Rows from a dataset:
○ ○ ○ ○ ○
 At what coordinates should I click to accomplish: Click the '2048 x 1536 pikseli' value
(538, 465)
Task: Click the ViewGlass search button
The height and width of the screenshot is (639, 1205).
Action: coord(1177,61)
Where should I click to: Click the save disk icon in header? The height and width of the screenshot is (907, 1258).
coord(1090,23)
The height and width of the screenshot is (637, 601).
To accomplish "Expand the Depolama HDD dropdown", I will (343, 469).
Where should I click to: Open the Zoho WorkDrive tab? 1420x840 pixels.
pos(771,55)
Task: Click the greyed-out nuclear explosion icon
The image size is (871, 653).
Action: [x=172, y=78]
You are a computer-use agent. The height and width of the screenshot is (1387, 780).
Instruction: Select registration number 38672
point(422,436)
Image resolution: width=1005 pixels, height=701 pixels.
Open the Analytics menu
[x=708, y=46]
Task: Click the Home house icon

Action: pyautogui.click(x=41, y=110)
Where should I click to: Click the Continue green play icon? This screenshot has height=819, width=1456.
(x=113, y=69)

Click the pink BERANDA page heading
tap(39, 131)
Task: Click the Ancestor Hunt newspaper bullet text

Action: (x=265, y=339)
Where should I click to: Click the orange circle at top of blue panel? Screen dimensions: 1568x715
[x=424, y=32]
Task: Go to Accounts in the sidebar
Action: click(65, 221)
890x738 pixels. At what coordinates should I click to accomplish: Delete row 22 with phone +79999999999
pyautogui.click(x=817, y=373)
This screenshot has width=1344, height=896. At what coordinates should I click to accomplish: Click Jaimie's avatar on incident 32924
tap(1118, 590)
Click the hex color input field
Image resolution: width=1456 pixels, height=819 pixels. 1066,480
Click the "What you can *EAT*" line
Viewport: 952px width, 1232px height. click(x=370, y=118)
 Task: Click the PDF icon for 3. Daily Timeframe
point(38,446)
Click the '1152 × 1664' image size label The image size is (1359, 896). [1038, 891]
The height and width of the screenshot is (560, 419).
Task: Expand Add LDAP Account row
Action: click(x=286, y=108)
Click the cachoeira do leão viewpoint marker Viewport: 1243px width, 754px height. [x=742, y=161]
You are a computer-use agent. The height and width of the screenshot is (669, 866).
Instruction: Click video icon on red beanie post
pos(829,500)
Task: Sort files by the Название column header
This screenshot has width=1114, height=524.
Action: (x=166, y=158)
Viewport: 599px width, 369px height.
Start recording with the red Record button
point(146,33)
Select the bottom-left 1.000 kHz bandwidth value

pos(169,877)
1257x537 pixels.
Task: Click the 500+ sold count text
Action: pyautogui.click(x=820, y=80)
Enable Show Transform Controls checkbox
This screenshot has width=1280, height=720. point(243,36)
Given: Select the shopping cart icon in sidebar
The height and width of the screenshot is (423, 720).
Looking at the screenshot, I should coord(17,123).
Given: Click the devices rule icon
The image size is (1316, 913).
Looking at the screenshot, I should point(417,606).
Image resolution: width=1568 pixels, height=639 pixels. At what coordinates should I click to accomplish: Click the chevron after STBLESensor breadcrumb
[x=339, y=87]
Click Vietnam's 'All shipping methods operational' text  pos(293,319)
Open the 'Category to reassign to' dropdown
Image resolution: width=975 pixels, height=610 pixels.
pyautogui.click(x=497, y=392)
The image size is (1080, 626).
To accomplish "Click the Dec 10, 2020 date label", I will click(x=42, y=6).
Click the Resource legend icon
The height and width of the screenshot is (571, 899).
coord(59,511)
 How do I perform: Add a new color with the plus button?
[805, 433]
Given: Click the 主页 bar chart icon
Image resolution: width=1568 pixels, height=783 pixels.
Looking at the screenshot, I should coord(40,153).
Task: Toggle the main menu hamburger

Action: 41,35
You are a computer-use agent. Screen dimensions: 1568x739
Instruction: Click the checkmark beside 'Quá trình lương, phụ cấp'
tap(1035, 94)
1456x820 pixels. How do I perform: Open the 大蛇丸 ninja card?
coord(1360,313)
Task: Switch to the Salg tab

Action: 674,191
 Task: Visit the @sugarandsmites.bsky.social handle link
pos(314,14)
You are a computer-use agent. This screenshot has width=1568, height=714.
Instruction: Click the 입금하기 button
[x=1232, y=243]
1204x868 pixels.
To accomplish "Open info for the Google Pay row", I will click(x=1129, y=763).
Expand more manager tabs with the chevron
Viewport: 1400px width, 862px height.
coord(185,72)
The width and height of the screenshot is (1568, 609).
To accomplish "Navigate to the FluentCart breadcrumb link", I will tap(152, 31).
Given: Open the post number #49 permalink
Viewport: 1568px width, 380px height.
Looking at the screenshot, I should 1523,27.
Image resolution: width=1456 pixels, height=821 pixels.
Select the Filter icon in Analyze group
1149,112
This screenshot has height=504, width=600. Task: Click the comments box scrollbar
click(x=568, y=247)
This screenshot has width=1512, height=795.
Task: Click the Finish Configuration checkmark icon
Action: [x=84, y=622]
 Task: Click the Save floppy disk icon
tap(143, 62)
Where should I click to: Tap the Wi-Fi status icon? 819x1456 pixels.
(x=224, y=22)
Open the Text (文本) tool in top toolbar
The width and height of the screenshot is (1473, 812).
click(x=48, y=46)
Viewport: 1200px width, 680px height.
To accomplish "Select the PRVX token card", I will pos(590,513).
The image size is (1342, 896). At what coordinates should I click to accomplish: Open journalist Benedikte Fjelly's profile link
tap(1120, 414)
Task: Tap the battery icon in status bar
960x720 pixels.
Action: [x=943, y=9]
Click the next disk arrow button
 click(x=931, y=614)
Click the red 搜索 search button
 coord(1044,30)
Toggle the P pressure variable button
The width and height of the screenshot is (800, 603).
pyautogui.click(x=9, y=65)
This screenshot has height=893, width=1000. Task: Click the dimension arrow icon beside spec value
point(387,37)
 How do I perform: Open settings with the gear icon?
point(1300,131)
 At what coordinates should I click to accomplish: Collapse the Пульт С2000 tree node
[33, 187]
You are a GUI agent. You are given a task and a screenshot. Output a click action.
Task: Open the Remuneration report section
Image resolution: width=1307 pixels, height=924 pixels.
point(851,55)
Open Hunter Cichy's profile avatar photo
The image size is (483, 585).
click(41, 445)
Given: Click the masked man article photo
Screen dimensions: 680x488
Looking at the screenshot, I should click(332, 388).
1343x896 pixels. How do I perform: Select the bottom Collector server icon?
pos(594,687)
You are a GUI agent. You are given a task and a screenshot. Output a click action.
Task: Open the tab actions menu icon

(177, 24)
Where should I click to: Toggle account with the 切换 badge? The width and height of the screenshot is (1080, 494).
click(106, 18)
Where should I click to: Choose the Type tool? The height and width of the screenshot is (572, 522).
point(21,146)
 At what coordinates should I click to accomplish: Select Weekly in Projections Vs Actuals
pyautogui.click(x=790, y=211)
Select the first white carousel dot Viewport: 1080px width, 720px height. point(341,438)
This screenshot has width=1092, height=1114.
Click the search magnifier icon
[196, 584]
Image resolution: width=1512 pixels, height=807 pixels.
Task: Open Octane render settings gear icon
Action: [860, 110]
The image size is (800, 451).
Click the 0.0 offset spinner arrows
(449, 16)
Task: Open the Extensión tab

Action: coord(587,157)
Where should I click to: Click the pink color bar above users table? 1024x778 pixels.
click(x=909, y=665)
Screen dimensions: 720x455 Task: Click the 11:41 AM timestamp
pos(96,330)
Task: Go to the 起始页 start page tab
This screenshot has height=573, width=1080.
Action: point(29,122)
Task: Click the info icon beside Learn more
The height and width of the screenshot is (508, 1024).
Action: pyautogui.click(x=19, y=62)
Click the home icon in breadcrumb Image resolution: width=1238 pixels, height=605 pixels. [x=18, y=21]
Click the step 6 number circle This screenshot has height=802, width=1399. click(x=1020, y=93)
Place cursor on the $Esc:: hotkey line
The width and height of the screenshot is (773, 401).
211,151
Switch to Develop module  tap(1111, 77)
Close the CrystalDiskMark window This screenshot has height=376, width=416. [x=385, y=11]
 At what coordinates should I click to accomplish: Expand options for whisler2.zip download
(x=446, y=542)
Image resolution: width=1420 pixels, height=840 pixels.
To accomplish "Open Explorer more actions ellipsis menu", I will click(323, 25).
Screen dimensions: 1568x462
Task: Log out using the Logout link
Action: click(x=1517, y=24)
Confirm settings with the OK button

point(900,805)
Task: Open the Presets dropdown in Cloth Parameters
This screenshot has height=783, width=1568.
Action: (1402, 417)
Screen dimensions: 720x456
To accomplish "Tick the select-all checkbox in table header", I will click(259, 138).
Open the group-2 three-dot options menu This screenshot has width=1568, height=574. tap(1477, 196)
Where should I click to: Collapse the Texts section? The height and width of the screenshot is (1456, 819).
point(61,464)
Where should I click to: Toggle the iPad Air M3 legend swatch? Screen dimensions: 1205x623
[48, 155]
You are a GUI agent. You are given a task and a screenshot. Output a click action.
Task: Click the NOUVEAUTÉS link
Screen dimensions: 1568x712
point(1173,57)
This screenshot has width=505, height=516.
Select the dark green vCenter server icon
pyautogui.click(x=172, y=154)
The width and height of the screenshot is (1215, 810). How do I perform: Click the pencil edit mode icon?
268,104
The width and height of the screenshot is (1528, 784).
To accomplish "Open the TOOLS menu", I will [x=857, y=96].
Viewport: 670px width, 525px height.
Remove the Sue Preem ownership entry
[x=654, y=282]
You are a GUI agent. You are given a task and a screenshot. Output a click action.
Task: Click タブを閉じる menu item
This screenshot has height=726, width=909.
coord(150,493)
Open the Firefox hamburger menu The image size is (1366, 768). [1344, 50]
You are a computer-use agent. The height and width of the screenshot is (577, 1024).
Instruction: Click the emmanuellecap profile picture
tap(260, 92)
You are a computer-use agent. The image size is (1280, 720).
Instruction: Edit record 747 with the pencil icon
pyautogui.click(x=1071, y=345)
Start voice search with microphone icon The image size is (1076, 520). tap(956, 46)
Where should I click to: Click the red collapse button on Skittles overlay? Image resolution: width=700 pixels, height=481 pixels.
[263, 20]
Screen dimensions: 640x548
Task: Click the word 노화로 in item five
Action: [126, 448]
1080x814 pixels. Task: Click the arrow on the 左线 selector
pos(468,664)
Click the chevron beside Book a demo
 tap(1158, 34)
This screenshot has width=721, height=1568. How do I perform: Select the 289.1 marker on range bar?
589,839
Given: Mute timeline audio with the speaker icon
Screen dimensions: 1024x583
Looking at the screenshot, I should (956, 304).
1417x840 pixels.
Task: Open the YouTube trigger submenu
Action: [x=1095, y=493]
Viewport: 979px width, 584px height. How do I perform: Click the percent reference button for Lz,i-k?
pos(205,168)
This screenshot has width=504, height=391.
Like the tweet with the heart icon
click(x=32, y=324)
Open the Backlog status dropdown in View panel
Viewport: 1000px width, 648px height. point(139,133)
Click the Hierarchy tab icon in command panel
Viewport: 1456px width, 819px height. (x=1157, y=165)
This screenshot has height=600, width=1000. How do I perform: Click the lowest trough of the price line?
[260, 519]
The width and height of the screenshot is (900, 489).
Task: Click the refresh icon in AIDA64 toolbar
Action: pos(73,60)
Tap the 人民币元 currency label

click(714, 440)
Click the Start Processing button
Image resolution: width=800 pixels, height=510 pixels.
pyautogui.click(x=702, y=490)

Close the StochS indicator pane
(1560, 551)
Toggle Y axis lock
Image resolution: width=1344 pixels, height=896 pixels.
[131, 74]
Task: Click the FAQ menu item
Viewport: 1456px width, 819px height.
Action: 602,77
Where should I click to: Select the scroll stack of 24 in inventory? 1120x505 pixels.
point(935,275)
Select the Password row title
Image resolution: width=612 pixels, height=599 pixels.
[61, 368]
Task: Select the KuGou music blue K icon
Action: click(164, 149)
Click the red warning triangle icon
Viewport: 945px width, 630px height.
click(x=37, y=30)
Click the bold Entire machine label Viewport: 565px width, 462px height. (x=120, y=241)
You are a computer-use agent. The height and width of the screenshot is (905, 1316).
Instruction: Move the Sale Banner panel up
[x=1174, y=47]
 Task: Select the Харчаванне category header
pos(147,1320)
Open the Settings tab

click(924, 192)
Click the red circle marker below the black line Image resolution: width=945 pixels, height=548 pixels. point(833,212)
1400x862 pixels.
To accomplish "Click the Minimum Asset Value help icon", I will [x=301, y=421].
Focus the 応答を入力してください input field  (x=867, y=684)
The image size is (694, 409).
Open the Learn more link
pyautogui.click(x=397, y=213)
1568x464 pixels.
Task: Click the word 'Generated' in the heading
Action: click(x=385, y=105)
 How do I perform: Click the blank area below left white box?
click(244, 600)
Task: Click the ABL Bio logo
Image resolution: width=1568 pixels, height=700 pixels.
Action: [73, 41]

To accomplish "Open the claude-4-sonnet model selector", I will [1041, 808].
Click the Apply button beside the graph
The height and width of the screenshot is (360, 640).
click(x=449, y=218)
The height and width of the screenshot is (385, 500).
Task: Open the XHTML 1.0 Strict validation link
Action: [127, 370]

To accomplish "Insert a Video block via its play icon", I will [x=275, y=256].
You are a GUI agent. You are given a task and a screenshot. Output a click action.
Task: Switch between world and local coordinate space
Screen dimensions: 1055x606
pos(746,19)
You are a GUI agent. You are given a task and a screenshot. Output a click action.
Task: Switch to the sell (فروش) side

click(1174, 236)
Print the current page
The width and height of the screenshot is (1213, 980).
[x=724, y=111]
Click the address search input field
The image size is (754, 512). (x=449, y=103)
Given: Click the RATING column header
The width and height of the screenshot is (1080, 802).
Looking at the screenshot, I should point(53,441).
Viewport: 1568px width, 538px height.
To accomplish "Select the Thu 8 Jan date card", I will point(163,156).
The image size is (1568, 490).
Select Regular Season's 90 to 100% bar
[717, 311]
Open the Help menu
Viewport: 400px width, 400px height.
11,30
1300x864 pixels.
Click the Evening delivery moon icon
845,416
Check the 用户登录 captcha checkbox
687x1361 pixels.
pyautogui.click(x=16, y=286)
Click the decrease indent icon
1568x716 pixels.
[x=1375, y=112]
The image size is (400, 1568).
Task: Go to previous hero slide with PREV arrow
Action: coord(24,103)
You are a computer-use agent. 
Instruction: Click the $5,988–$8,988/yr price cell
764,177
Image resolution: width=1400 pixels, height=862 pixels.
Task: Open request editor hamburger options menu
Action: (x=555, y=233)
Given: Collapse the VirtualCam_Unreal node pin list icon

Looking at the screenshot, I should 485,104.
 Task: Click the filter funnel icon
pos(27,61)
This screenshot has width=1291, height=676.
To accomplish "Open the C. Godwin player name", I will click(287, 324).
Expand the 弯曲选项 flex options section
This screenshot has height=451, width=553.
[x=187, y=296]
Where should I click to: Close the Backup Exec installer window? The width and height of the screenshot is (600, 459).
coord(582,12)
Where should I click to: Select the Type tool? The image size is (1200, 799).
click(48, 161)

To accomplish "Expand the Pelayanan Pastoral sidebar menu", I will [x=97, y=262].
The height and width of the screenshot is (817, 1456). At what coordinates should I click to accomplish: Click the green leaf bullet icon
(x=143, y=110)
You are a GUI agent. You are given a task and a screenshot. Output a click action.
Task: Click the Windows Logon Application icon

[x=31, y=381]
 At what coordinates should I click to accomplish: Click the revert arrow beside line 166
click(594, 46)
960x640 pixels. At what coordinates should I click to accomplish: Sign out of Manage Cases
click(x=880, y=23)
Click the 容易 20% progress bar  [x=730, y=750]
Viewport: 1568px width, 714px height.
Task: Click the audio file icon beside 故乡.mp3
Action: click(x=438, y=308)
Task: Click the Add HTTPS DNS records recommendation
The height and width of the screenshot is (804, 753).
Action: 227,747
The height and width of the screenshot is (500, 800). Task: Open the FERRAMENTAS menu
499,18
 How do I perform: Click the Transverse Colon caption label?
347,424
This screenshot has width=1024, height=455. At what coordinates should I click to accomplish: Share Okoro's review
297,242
○ ○ ○ ○ ○
▶ **EXERCISE**
Can you express the lines of the records, starting at the very first line and ending at the line containing "Action: coord(1177,61)", both included, as a JSON list of strings with one string per line and any blank lines skipped?

▶ **EXERCISE OUTPUT**
[
  " At what coordinates should I click to accomplish: Click the '2048 x 1536 pikseli' value",
  "(538, 465)",
  "Task: Click the ViewGlass search button",
  "The height and width of the screenshot is (639, 1205).",
  "Action: coord(1177,61)"
]